Copy the full listing exactly.

• • •

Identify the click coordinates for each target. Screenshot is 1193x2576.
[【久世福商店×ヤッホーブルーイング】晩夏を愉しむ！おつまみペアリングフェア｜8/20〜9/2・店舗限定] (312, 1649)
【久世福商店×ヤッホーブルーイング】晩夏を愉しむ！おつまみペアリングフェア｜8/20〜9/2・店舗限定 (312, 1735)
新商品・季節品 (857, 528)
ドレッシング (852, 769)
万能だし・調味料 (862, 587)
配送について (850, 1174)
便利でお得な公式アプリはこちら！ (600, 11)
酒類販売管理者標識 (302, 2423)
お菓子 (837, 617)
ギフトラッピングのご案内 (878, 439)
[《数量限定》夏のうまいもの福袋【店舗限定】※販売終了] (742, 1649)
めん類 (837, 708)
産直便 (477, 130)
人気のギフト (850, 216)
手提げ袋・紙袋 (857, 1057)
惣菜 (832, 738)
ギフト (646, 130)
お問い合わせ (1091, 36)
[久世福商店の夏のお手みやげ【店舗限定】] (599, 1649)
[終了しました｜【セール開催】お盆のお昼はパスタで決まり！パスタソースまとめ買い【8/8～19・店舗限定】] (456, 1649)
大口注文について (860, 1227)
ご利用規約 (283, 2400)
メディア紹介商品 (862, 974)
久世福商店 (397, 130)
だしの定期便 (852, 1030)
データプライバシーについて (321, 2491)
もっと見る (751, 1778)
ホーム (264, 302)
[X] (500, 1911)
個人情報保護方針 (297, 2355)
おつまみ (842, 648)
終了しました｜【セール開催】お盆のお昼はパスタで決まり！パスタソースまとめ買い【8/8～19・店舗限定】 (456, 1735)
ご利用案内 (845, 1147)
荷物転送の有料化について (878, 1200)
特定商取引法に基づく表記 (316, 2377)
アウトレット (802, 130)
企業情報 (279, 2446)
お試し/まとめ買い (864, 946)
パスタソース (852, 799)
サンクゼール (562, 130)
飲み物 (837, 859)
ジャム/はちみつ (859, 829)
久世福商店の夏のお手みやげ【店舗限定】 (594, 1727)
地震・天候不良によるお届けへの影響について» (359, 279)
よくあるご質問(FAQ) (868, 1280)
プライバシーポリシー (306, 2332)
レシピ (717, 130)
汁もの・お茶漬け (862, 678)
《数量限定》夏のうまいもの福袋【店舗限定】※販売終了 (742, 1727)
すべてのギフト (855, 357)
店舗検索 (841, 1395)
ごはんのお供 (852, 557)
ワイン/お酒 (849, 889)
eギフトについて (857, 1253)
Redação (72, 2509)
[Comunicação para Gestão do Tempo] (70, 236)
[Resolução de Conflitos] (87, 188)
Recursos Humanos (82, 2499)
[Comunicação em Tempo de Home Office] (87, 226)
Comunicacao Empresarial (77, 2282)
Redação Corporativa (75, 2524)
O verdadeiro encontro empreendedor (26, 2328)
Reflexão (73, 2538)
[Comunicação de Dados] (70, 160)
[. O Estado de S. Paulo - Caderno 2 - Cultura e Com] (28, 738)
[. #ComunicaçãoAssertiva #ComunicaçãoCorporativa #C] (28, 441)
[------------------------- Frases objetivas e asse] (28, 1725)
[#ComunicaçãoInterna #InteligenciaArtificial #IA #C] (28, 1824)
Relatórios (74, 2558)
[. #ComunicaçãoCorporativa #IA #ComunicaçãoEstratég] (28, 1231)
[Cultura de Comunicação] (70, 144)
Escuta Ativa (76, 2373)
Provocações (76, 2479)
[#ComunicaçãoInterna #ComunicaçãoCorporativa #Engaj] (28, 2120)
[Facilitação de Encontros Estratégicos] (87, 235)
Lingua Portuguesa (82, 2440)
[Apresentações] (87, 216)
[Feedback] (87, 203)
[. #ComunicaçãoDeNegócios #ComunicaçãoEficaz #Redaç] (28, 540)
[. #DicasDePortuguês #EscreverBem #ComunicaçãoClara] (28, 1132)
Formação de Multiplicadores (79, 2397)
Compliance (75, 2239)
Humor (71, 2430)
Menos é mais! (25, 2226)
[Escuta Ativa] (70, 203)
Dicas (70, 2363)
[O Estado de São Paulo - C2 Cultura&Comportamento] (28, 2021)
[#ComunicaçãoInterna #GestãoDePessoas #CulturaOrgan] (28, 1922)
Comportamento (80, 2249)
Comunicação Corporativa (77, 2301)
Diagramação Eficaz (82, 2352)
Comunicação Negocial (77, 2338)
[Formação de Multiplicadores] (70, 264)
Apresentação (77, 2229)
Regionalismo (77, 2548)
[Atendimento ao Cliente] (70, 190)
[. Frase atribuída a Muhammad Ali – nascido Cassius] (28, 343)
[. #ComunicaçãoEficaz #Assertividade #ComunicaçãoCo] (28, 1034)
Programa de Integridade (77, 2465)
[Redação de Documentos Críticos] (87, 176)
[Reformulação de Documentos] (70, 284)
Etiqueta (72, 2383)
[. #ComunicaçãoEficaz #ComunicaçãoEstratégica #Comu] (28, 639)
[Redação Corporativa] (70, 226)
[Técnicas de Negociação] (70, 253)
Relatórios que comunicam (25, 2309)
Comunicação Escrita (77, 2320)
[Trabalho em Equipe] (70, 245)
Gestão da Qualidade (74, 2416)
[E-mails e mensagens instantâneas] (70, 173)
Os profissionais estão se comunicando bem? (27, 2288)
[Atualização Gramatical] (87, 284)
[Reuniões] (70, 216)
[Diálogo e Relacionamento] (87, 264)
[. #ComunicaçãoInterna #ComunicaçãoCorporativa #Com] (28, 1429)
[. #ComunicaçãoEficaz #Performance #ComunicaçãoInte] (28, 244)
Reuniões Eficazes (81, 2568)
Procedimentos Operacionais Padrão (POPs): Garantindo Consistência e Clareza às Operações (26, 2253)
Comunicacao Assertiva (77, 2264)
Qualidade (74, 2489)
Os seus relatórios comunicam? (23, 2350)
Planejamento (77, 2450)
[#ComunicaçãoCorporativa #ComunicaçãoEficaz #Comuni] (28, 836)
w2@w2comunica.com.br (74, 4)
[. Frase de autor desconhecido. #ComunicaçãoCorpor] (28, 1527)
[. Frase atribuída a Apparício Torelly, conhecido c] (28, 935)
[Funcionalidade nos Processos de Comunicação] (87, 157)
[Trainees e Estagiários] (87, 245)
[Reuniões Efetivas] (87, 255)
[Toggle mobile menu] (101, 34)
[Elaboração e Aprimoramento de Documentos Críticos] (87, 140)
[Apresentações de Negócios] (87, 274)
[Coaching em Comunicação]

• • •

## Exercise answer
Identify the click coordinates for each target. Screenshot is 1193x2576.
[【久世福商店×ヤッホーブルーイング】晩夏を愉しむ！おつまみペアリングフェア｜8/20〜9/2・店舗限定] (312, 1649)
【久世福商店×ヤッホーブルーイング】晩夏を愉しむ！おつまみペアリングフェア｜8/20〜9/2・店舗限定 (312, 1735)
新商品・季節品 (857, 528)
ドレッシング (852, 769)
万能だし・調味料 (862, 587)
配送について (850, 1174)
便利でお得な公式アプリはこちら！ (600, 11)
酒類販売管理者標識 (302, 2423)
お菓子 (837, 617)
ギフトラッピングのご案内 (878, 439)
[《数量限定》夏のうまいもの福袋【店舗限定】※販売終了] (742, 1649)
めん類 (837, 708)
産直便 (477, 130)
人気のギフト (850, 216)
手提げ袋・紙袋 (857, 1057)
惣菜 (832, 738)
ギフト (646, 130)
お問い合わせ (1091, 36)
[久世福商店の夏のお手みやげ【店舗限定】] (599, 1649)
[終了しました｜【セール開催】お盆のお昼はパスタで決まり！パスタソースまとめ買い【8/8～19・店舗限定】] (456, 1649)
大口注文について (860, 1227)
ご利用規約 (283, 2400)
メディア紹介商品 (862, 974)
久世福商店 (397, 130)
だしの定期便 (852, 1030)
データプライバシーについて (321, 2491)
もっと見る (751, 1778)
ホーム (264, 302)
[X] (500, 1911)
個人情報保護方針 (297, 2355)
おつまみ (842, 648)
終了しました｜【セール開催】お盆のお昼はパスタで決まり！パスタソースまとめ買い【8/8～19・店舗限定】 (456, 1735)
ご利用案内 (845, 1147)
荷物転送の有料化について (878, 1200)
特定商取引法に基づく表記 (316, 2377)
アウトレット (802, 130)
企業情報 (279, 2446)
お試し/まとめ買い (864, 946)
パスタソース (852, 799)
サンクゼール (562, 130)
飲み物 (837, 859)
ジャム/はちみつ (859, 829)
久世福商店の夏のお手みやげ【店舗限定】 (594, 1727)
地震・天候不良によるお届けへの影響について» (359, 279)
よくあるご質問(FAQ) (868, 1280)
プライバシーポリシー (306, 2332)
レシピ (717, 130)
汁もの・お茶漬け (862, 678)
《数量限定》夏のうまいもの福袋【店舗限定】※販売終了 (742, 1727)
すべてのギフト (855, 357)
店舗検索 (841, 1395)
ごはんのお供 (852, 557)
ワイン/お酒 (849, 889)
eギフトについて (857, 1253)
Redação (72, 2509)
[Comunicação para Gestão do Tempo] (70, 236)
[Resolução de Conflitos] (87, 188)
Recursos Humanos (82, 2499)
[Comunicação em Tempo de Home Office] (87, 226)
Comunicacao Empresarial (77, 2282)
Redação Corporativa (75, 2524)
O verdadeiro encontro empreendedor (26, 2328)
Reflexão (73, 2538)
[Comunicação de Dados] (70, 160)
[. O Estado de S. Paulo - Caderno 2 - Cultura e Com] (28, 738)
[. #ComunicaçãoAssertiva #ComunicaçãoCorporativa #C] (28, 441)
[------------------------- Frases objetivas e asse] (28, 1725)
[#ComunicaçãoInterna #InteligenciaArtificial #IA #C] (28, 1824)
Relatórios (74, 2558)
[. #ComunicaçãoCorporativa #IA #ComunicaçãoEstratég] (28, 1231)
[Cultura de Comunicação] (70, 144)
Escuta Ativa (76, 2373)
Provocações (76, 2479)
[#ComunicaçãoInterna #ComunicaçãoCorporativa #Engaj] (28, 2120)
[Facilitação de Encontros Estratégicos] (87, 235)
Lingua Portuguesa (82, 2440)
[Apresentações] (87, 216)
[Feedback] (87, 203)
[. #ComunicaçãoDeNegócios #ComunicaçãoEficaz #Redaç] (28, 540)
[. #DicasDePortuguês #EscreverBem #ComunicaçãoClara] (28, 1132)
Formação de Multiplicadores (79, 2397)
Compliance (75, 2239)
Humor (71, 2430)
Menos é mais! (25, 2226)
[Escuta Ativa] (70, 203)
Dicas (70, 2363)
[O Estado de São Paulo - C2 Cultura&Comportamento] (28, 2021)
[#ComunicaçãoInterna #GestãoDePessoas #CulturaOrgan] (28, 1922)
Comportamento (80, 2249)
Comunicação Corporativa (77, 2301)
Diagramação Eficaz (82, 2352)
Comunicação Negocial (77, 2338)
[Formação de Multiplicadores] (70, 264)
Apresentação (77, 2229)
Regionalismo (77, 2548)
[Atendimento ao Cliente] (70, 190)
[. Frase atribuída a Muhammad Ali – nascido Cassius] (28, 343)
[. #ComunicaçãoEficaz #Assertividade #ComunicaçãoCo] (28, 1034)
Programa de Integridade (77, 2465)
[Redação de Documentos Críticos] (87, 176)
[Reformulação de Documentos] (70, 284)
Etiqueta (72, 2383)
[. #ComunicaçãoEficaz #ComunicaçãoEstratégica #Comu] (28, 639)
[Redação Corporativa] (70, 226)
[Técnicas de Negociação] (70, 253)
Relatórios que comunicam (25, 2309)
Comunicação Escrita (77, 2320)
[Trabalho em Equipe] (70, 245)
Gestão da Qualidade (74, 2416)
[E-mails e mensagens instantâneas] (70, 173)
Os profissionais estão se comunicando bem? (27, 2288)
[Atualização Gramatical] (87, 284)
[Reuniões] (70, 216)
[Diálogo e Relacionamento] (87, 264)
[. #ComunicaçãoInterna #ComunicaçãoCorporativa #Com] (28, 1429)
[. #ComunicaçãoEficaz #Performance #ComunicaçãoInte] (28, 244)
Reuniões Eficazes (81, 2568)
Procedimentos Operacionais Padrão (POPs): Garantindo Consistência e Clareza às Operações (26, 2253)
Comunicacao Assertiva (77, 2264)
Qualidade (74, 2489)
Os seus relatórios comunicam? (23, 2350)
Planejamento (77, 2450)
[#ComunicaçãoCorporativa #ComunicaçãoEficaz #Comuni] (28, 836)
w2@w2comunica.com.br (74, 4)
[. Frase de autor desconhecido. #ComunicaçãoCorpor] (28, 1527)
[. Frase atribuída a Apparício Torelly, conhecido c] (28, 935)
[Funcionalidade nos Processos de Comunicação] (87, 157)
[Trainees e Estagiários] (87, 245)
[Reuniões Efetivas] (87, 255)
[Toggle mobile menu] (101, 34)
[Elaboração e Aprimoramento de Documentos Críticos] (87, 140)
[Apresentações de Negócios] (87, 274)
[Coaching em Comunicação]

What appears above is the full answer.